That's some good advice. I got my Deering Goodtime Special tenor with the 'upgrade' planetary tuners solely because they look cool and I've been kicking myself ever since.

----------


## allenhopkins

> That's some good advice. I got my Deering Goodtime Special tenor with the 'upgrade' planetary tuners solely because they look cool and I've been kicking myself ever since.


Planetary tuners _are_ geared.  Wonky description of how they work on *this page.*

I would concur that geared tuners, planetary or otherwise, are a wise choice.  Quite a few of the older student-grade banjos had "friction" (un-geared) tuners, and while we experienced types can cope with them by gritting our teeth and making minuscule adjustments, there's really no need to do that if one can avoid it.

----------


## Bertram Henze

> ...My wife has played one for about seven years and is happier with her Goodtime than she is with me.

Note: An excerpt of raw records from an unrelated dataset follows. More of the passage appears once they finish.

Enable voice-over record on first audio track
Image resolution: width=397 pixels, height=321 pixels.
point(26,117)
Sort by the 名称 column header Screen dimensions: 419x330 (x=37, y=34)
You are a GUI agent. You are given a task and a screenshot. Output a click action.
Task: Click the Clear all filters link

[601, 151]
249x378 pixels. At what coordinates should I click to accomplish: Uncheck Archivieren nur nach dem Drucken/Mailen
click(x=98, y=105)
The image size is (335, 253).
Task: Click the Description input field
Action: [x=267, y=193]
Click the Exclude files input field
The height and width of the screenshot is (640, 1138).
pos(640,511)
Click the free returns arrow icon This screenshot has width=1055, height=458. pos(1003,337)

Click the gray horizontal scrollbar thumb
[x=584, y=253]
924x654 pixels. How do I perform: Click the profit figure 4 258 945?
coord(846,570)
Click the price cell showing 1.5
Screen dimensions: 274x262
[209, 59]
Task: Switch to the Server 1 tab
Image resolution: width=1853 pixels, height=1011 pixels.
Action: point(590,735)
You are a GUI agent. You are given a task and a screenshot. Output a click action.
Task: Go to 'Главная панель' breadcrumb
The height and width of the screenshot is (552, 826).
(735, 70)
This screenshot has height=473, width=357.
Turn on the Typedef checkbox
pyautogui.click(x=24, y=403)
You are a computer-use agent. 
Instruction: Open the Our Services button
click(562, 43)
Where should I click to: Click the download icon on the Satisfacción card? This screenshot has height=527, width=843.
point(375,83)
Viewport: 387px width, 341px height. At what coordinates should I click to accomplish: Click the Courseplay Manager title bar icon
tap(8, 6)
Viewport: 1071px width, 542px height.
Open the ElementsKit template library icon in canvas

Upgrade ahead. HAS kicking in...  :Wink:

----------


## Bertram Henze

> I would concur that geared tuners, planetary or otherwise, are a wise choice.


The difference is that those planetary banjo tuners typically have a lower ratio than wormgear tuners, i.e. less motion does more, which might surprise first-time users - it takes getting used to. But they have their advantages, e.g. good planetary gears have virtually no play, reversing works instantly.

----------


## James Rankine

I went for the planetary tuners on the Deering Goodtime purely for cosmetic reasons. The lower ratio actually makes less sense on a short scale instrument where small changes in string tension leads to a marked change in pitch, but I think you do get used to them. Basically I think a banjo looks better with "banjo tuners".
I'd get an open back Goodtime. It has been said many times before in the forum that when you come to upgrade you will keep the Goodtime. Being so light and compact you will leave it out ready to hand, take it to the garden, beach or on holiday and end up playing it more than your upgrade.

----------


## SincereCorgi

> Planetary tuners _are_ geared.  Wonky description of how they work on *this page.*


Yeah, I know they're geared and better than straight-up friction tuners, but they're still worse than the 'real' geared tuners on any of my other instruments. Might just be a bad installation, I suppose.

----------


## allenhopkins

Well, planetary banjo tuners have "gear ratios" that are lower, so a small adjustment jumps the tension more, as Mr. Rankine points out in Post #27.

Not to everyone's taste, if you're used to guitar or mandolin tuners.  I have planetaries on some instruments, generally banjos but also my Gibson tenor lute, and they're definitely different.

----------


## SincereCorgi

> ...generally banjos but also my Gibson tenor lute...


You just wanted to remind everybody that you have a Gibson tenor-lute...  :Smile: 

I'd probably complain less about those planetary tuners since I've started violin. I feel like pretty much _anything_ has got to be better than a straight-up violin peg.

----------


## harper

I was looking for a 17 fret Irish tenor banjo and persuaded by the positive comments on the Gold Tone IT250.  I got one a week ago, the IT250F model, which has a mahogany resonator.  I played it in an Irish session a few hours ago.  It's a really nice instrument, very easy to play.  Every note seems clear and mellow sounding when playing melody.  I'm very happy with it.

----------


## lucho

just my two cents......I got a Vega litle wonder many years ago.... and now many years later I guess it is still one of the better session instruments I have.... 
Now, before buying any used vintage banjo check for absence of bowing (too high action of the neck), and if this neck is fine. then, any other usage blemish is minor just changing or leveling some frets (may need some new ones), a new head plus strings.... and then you have a great instrument to play.... From my experience vintage 23 inches  tenor banjos are easier to get in better shape. the banjo head is key here.... skin if your daily weather doesn't change humidity too much or fyberskin for an analogue to skin, or renaissance head if you like a brighter tone....

----------